Regulation of Eukaryotic Gene Expression: Coordinate regulation
 

The higher degree of complexity of eukaryotic genomes, as well as the presence of a nuclear membrane, necessitates a wider range of regulatory processes. As with the prokaryotes, transcription is the primary site of regulation. Again, the theme of trans-acting factors binding to cis-acting elements is seen. Operons, however, are not found in eukaryotes, which must use alternate strategies to solve the problem of how to coordinately regulate all the genes required for a specific response.

In eukaryotes, gene expression is also regulated at multiple levels other than transcription. For example, the major modes of posttranscriptional regulation at the mRNA level are alternative mRNA splicing and polyadenylation, control of mRNA stability, and control of translational efficiency. Additional regulation at the protein level occurs by mechanisms that modulate stability, processing, or targeting of the protein.
Coordinate regulation
The need to coordinately regulate a group of genes to cause a particular response is of key importance in organisms with more than one chromosome. An underlying theme occurs repeatedly: A trans-acting protein functions as a specific transcription factor (STF) that binds to a cisacting regulatory consensus sequence  on each of the genes in the group even if they are on different chromosomes. [Note: The STF has a DNA-binding domain (DBD) and a transcription activation domain (TAD).
The TAD recruits coactivators, such as histone acetyltransferases , and the general transcription factors  that, along with RNA pol, are required for formation of the transcription initiation complex at the promoter. Although the TAD recruits a variety of proteins, the specific effect of any one of them is dependent upon the protein composition of the complex. This is known as combinatorial control.] Examples of coordinate regulation in eukaryotes include the galactose circuit and the hormone response system.

→ **WORK ORDER 1**: According to the passage on eukaryotic gene expression, which two domains does a specific transcription factor have?
→ **WORK ORDER 2**: Extend the passage on eukaryotic gene expression beyond its final sentence.
The listing that comes after this passage is not needed.

→ **SOURCE DATA**:
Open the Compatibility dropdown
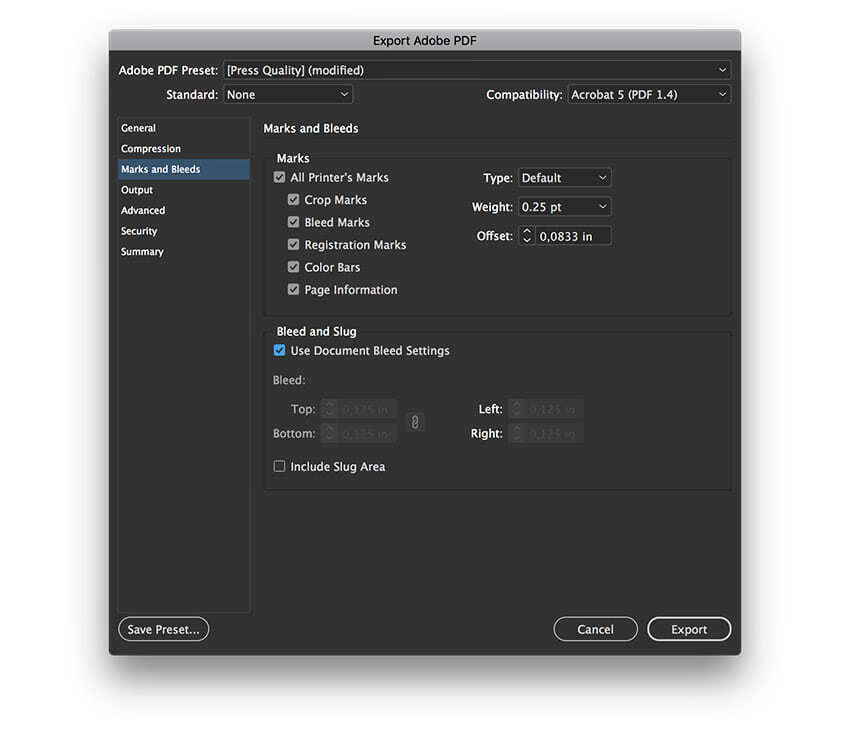850x730 pixels. click(649, 95)
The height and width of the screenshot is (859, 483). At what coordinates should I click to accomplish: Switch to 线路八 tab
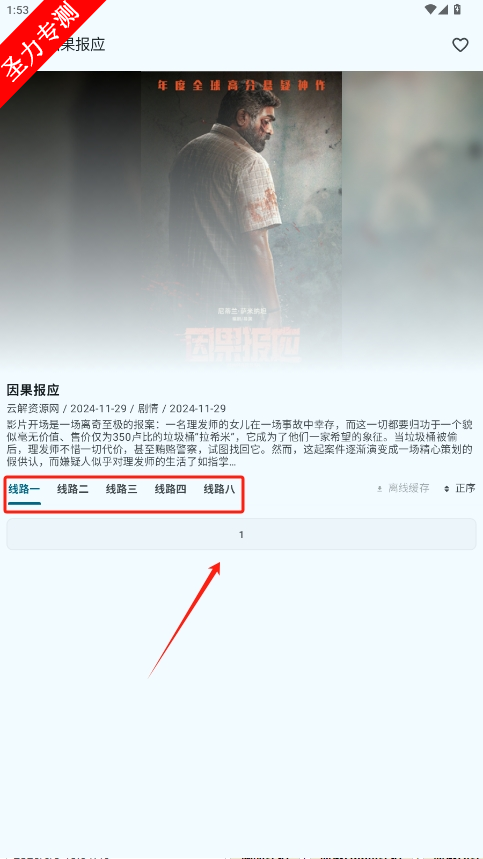tap(220, 489)
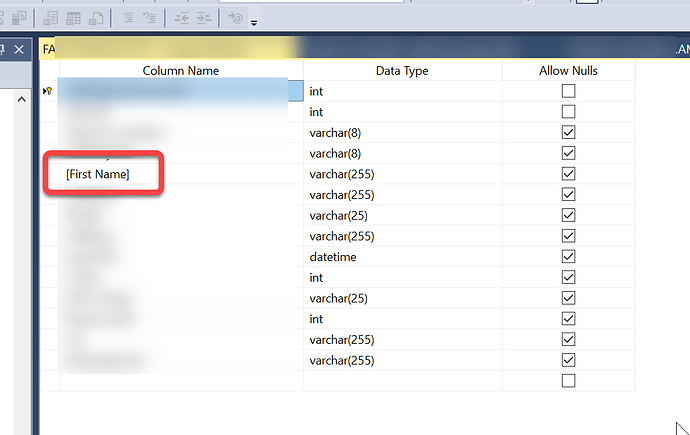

→ **ANSWER AREA 1**: A DNA-binding domain (DBD) and a transcription activation domain (TAD).

→ **ANSWER AREA 2**:
1. Galactose circuit: This regulatory scheme allows for the use of galactose when glucose is not available. In yeast, a unicellular organism, the genes required to metabolize galactose are on different chromosomes.
Coordinated expression is mediated by the protein Gal4 (Gal = galactose), a STF that binds to a short regulatory DNA sequence upstream of each of the genes. The sequence is called the upstream activating sequence Gal (UASGal). Binding of Gal4 to UASGal through zinc fingers in its DBD occurs in both the absence and presence of galactose. When the sugar is absent, the regulatory protein Gal80 binds Gal4 at its TAD, thereby inhibiting gene transcription (Fig.1A).
When present, galactose activates the Gal3 protein. Gal3 binds Gal80, thereby allowing Gal4 to activate transcription (Fig. 1B). [Note: Glucose prevents the use of galactose by inhibting expression of Gal4 protein.]

Figure 1: Regulation of galactose (gal) circuit in yeast in the A. absence and B. presence of galactose. [Note: Target genes, whether on the same or a different chromosome, each have an upstream activating sequence galactose (UASGal).] TAD = transcription activation domain; DBD = DNA-binding domain; mRNA = messenger RNA.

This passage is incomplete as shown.